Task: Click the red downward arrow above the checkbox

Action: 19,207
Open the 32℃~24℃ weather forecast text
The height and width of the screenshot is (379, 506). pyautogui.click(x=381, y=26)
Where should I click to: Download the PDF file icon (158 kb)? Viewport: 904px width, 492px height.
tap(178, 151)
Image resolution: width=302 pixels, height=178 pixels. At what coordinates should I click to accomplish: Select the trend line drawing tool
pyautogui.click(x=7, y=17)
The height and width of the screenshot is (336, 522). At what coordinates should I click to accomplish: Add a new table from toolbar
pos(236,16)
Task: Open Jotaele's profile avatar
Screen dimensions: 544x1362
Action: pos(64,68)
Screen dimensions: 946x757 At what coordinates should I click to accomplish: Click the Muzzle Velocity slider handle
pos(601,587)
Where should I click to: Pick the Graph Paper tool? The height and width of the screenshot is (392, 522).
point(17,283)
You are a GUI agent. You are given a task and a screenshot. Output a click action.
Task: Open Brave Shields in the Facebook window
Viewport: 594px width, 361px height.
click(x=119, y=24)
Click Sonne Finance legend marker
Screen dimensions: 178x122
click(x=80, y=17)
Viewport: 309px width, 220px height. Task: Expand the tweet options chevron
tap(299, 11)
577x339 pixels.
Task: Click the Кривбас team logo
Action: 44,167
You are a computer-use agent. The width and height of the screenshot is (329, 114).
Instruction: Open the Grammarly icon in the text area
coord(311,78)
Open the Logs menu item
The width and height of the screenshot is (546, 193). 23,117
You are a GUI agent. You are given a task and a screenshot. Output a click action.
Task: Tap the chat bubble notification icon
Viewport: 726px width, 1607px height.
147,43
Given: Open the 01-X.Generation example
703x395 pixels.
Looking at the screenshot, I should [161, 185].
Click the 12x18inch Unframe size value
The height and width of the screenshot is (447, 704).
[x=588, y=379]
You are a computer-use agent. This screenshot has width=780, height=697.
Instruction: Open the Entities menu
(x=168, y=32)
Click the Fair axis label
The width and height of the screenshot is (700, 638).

Your objective - Every line above from the line with "Screen dimensions: 544x1362" to the line with "Task: Open Brave", inclusive, must be returned exactly; no other line belongs in the reply.

Your solution -
Screen dimensions: 544x1362
Action: pos(64,68)
Screen dimensions: 946x757 At what coordinates should I click to accomplish: Click the Muzzle Velocity slider handle
pos(601,587)
Where should I click to: Pick the Graph Paper tool? The height and width of the screenshot is (392, 522).
point(17,283)
You are a GUI agent. You are given a task and a screenshot. Output a click action.
Task: Open Brave Shields in the Facebook window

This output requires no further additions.